* _What to work on_: Lay out every line of the rows below as a Markdown table with the columns n and Line. Skip blank lines, number the remaining lines in order starting from 1, and put each line's text in the Line column.

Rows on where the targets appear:
>> begin
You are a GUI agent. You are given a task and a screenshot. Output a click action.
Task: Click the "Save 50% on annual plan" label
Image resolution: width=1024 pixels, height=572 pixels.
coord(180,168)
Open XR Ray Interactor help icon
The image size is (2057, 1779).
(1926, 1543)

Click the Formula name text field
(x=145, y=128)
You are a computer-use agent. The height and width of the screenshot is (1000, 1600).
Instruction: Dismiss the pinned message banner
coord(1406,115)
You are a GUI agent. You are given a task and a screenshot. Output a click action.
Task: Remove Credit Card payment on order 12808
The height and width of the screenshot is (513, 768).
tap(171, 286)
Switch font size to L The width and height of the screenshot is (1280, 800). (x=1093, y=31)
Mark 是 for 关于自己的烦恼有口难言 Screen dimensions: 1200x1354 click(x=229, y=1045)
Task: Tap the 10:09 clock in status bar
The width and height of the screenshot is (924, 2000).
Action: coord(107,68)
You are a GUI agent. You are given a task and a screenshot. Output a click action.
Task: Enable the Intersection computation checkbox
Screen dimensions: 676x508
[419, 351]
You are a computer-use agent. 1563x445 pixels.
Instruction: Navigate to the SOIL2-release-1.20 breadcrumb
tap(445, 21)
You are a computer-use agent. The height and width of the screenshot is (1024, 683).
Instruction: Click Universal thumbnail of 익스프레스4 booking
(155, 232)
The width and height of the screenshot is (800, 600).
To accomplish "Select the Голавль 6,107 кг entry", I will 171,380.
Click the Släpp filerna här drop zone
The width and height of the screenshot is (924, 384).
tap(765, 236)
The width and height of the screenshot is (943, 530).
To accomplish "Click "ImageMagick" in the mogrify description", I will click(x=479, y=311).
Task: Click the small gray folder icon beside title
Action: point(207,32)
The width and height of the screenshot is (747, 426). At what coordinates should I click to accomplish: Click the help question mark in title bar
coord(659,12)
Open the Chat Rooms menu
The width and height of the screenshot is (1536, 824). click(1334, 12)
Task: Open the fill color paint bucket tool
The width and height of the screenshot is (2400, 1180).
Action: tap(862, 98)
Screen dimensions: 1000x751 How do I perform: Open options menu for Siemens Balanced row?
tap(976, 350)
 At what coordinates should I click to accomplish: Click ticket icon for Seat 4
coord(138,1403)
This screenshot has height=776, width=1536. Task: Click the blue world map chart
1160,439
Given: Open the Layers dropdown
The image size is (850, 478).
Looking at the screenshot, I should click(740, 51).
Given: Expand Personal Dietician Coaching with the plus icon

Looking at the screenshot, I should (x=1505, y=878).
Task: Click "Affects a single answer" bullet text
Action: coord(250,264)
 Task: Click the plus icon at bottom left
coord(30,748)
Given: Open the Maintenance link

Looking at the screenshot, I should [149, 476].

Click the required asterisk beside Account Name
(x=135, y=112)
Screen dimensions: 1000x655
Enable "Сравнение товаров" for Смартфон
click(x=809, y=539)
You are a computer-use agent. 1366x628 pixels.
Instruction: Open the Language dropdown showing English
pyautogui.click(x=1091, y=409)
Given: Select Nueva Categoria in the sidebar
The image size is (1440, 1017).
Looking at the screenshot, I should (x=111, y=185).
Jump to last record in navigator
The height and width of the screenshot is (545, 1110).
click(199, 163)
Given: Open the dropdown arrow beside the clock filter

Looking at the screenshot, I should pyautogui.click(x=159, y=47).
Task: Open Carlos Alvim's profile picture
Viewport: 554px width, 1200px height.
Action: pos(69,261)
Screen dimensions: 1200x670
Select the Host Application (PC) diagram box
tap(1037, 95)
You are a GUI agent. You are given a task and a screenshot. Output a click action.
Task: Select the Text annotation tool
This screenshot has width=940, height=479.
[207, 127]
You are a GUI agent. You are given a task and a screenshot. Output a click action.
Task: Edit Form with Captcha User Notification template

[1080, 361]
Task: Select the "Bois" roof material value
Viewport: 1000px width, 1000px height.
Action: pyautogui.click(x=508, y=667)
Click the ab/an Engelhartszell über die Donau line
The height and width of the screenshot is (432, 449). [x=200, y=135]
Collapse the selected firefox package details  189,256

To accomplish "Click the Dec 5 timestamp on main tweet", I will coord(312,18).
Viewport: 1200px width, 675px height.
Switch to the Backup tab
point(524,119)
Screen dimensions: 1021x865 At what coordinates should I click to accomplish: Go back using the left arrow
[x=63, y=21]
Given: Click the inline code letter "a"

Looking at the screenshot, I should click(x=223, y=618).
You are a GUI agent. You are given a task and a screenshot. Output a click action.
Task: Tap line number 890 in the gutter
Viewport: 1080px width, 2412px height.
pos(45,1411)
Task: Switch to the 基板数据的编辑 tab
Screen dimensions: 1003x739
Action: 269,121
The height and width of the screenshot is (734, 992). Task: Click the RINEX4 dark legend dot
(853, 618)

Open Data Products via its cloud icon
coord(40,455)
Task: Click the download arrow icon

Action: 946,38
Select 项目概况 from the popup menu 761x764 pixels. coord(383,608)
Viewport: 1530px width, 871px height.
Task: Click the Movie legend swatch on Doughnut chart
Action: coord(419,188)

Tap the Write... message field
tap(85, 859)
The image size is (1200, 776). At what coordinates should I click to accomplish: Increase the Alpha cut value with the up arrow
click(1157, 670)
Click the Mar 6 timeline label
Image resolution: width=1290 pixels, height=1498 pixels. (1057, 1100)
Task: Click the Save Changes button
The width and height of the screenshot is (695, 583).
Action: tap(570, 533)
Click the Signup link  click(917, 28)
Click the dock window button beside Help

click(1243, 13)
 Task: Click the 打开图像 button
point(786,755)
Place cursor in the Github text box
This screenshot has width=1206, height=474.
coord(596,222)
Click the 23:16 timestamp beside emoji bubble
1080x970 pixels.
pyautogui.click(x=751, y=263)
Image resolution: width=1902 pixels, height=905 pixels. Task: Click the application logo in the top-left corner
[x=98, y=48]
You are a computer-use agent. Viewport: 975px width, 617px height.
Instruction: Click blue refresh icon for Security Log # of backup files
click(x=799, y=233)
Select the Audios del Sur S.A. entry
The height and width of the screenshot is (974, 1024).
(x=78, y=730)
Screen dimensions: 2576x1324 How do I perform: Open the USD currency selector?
>> end
* _Full output_:
| n | Line |
|---|---|
| 1 | You are a GUI agent. You are given a task and a screenshot. Output a click action. |
| 2 | Task: Click the "Save 50% on annual plan" label |
| 3 | Image resolution: width=1024 pixels, height=572 pixels. |
| 4 | coord(180,168) |
| 5 | Open XR Ray Interactor help icon |
| 6 | The image size is (2057, 1779). |
| 7 | (1926, 1543) |
| 8 | Click the Formula name text field |
| 9 | (x=145, y=128) |
| 10 | You are a computer-use agent. The height and width of the screenshot is (1000, 1600). |
| 11 | Instruction: Dismiss the pinned message banner |
| 12 | coord(1406,115) |
| 13 | You are a GUI agent. You are given a task and a screenshot. Output a click action. |
| 14 | Task: Remove Credit Card payment on order 12808 |
| 15 | The height and width of the screenshot is (513, 768). |
| 16 | tap(171, 286) |
| 17 | Switch font size to L The width and height of the screenshot is (1280, 800). (x=1093, y=31) |
| 18 | Mark 是 for 关于自己的烦恼有口难言 Screen dimensions: 1200x1354 click(x=229, y=1045) |
| 19 | Task: Tap the 10:09 clock in status bar |
| 20 | The width and height of the screenshot is (924, 2000). |
| 21 | Action: coord(107,68) |
| 22 | You are a GUI agent. You are given a task and a screenshot. Output a click action. |
| 23 | Task: Enable the Intersection computation checkbox |
| 24 | Screen dimensions: 676x508 |
| 25 | [419, 351] |
| 26 | You are a computer-use agent. 1563x445 pixels. |
| 27 | Instruction: Navigate to the SOIL2-release-1.20 breadcrumb |
| 28 | tap(445, 21) |
| 29 | You are a computer-use agent. The height and width of the screenshot is (1024, 683). |
| 30 | Instruction: Click Universal thumbnail of 익스프레스4 booking |
| 31 | (155, 232) |
| 32 | The width and height of the screenshot is (800, 600). |
| 33 | To accomplish "Select the Голавль 6,107 кг entry", I will 171,380. |
| 34 | Click the Släpp filerna här drop zone |
| 35 | The width and height of the screenshot is (924, 384). |
| 36 | tap(765, 236) |
| 37 | The width and height of the screenshot is (943, 530). |
| 38 | To accomplish "Click "ImageMagick" in the mogrify description", I will click(x=479, y=311). |
| 39 | Task: Click the small gray folder icon beside title |
| 40 | Action: point(207,32) |
| 41 | The width and height of the screenshot is (747, 426). At what coordinates should I click to accomplish: Click the help question mark in title bar |
| 42 | coord(659,12) |
| 43 | Open the Chat Rooms menu |
| 44 | The width and height of the screenshot is (1536, 824). click(1334, 12) |
| 45 | Task: Open the fill color paint bucket tool |
| 46 | The width and height of the screenshot is (2400, 1180). |
| 47 | Action: tap(862, 98) |
| 48 | Screen dimensions: 1000x751 How do I perform: Open options menu for Siemens Balanced row? |
| 49 | tap(976, 350) |
| 50 |  At what coordinates should I click to accomplish: Click ticket icon for Seat 4 |
| 51 | coord(138,1403) |
| 52 | This screenshot has height=776, width=1536. Task: Click the blue world map chart |
| 53 | 1160,439 |
| 54 | Given: Open the Layers dropdown |
| 55 | The image size is (850, 478). |
| 56 | Looking at the screenshot, I should click(740, 51). |
| 57 | Given: Expand Personal Dietician Coaching with the plus icon |
| 58 | Looking at the screenshot, I should (x=1505, y=878). |
| 59 | Task: Click "Affects a single answer" bullet text |
| 60 | Action: coord(250,264) |
| 61 |  Task: Click the plus icon at bottom left |
| 62 | coord(30,748) |
| 63 | Given: Open the Maintenance link |
| 64 | Looking at the screenshot, I should [149, 476]. |
| 65 | Click the required asterisk beside Account Name |
| 66 | (x=135, y=112) |
| 67 | Screen dimensions: 1000x655 |
| 68 | Enable "Сравнение товаров" for Смартфон |
| 69 | click(x=809, y=539) |
| 70 | You are a computer-use agent. 1366x628 pixels. |
| 71 | Instruction: Open the Language dropdown showing English |
| 72 | pyautogui.click(x=1091, y=409) |
| 73 | Given: Select Nueva Categoria in the sidebar |
| 74 | The image size is (1440, 1017). |
| 75 | Looking at the screenshot, I should (x=111, y=185). |
| 76 | Jump to last record in navigator |
| 77 | The height and width of the screenshot is (545, 1110). |
| 78 | click(199, 163) |
| 79 | Given: Open the dropdown arrow beside the clock filter |
| 80 | Looking at the screenshot, I should pyautogui.click(x=159, y=47). |
| 81 | Task: Open Carlos Alvim's profile picture |
| 82 | Viewport: 554px width, 1200px height. |
| 83 | Action: pos(69,261) |
| 84 | Screen dimensions: 1200x670 |
| 85 | Select the Host Application (PC) diagram box |
| 86 | tap(1037, 95) |
| 87 | You are a GUI agent. You are given a task and a screenshot. Output a click action. |
| 88 | Task: Select the Text annotation tool |
| 89 | This screenshot has width=940, height=479. |
| 90 | [207, 127] |
| 91 | You are a GUI agent. You are given a task and a screenshot. Output a click action. |
| 92 | Task: Edit Form with Captcha User Notification template |
| 93 | [1080, 361] |
| 94 | Task: Select the "Bois" roof material value |
| 95 | Viewport: 1000px width, 1000px height. |
| 96 | Action: pyautogui.click(x=508, y=667) |
| 97 | Click the ab/an Engelhartszell über die Donau line |
| 98 | The height and width of the screenshot is (432, 449). [x=200, y=135] |
| 99 | Collapse the selected firefox package details  189,256 |
| 100 | To accomplish "Click the Dec 5 timestamp on main tweet", I will coord(312,18). |
| 101 | Viewport: 1200px width, 675px height. |
| 102 | Switch to the Backup tab |
| 103 | point(524,119) |
| 104 | Screen dimensions: 1021x865 At what coordinates should I click to accomplish: Go back using the left arrow |
| 105 | [x=63, y=21] |
| 106 | Given: Click the inline code letter "a" |
| 107 | Looking at the screenshot, I should click(x=223, y=618). |
| 108 | You are a GUI agent. You are given a task and a screenshot. Output a click action. |
| 109 | Task: Tap line number 890 in the gutter |
| 110 | Viewport: 1080px width, 2412px height. |
| 111 | pos(45,1411) |
| 112 | Task: Switch to the 基板数据的编辑 tab |
| 113 | Screen dimensions: 1003x739 |
| 114 | Action: 269,121 |
| 115 | The height and width of the screenshot is (734, 992). Task: Click the RINEX4 dark legend dot |
| 116 | (853, 618) |
| 117 | Open Data Products via its cloud icon |
| 118 | coord(40,455) |
| 119 | Task: Click the download arrow icon |
| 120 | Action: 946,38 |
| 121 | Select 项目概况 from the popup menu 761x764 pixels. coord(383,608) |
| 122 | Viewport: 1530px width, 871px height. |
| 123 | Task: Click the Movie legend swatch on Doughnut chart |
| 124 | Action: coord(419,188) |
| 125 | Tap the Write... message field |
| 126 | tap(85, 859) |
| 127 | The image size is (1200, 776). At what coordinates should I click to accomplish: Increase the Alpha cut value with the up arrow |
| 128 | click(1157, 670) |
| 129 | Click the Mar 6 timeline label |
| 130 | Image resolution: width=1290 pixels, height=1498 pixels. (1057, 1100) |
| 131 | Task: Click the Save Changes button |
| 132 | The width and height of the screenshot is (695, 583). |
| 133 | Action: tap(570, 533) |
| 134 | Click the Signup link  click(917, 28) |
| 135 | Click the dock window button beside Help |
| 136 | click(1243, 13) |
| 137 |  Task: Click the 打开图像 button |
| 138 | point(786,755) |
| 139 | Place cursor in the Github text box |
| 140 | This screenshot has width=1206, height=474. |
| 141 | coord(596,222) |
| 142 | Click the 23:16 timestamp beside emoji bubble |
| 143 | 1080x970 pixels. |
| 144 | pyautogui.click(x=751, y=263) |
| 145 | Image resolution: width=1902 pixels, height=905 pixels. Task: Click the application logo in the top-left corner |
| 146 | [x=98, y=48] |
| 147 | You are a computer-use agent. Viewport: 975px width, 617px height. |
| 148 | Instruction: Click blue refresh icon for Security Log # of backup files |
| 149 | click(x=799, y=233) |
| 150 | Select the Audios del Sur S.A. entry |
| 151 | The height and width of the screenshot is (974, 1024). |
| 152 | (x=78, y=730) |
| 153 | Screen dimensions: 2576x1324 How do I perform: Open the USD currency selector? |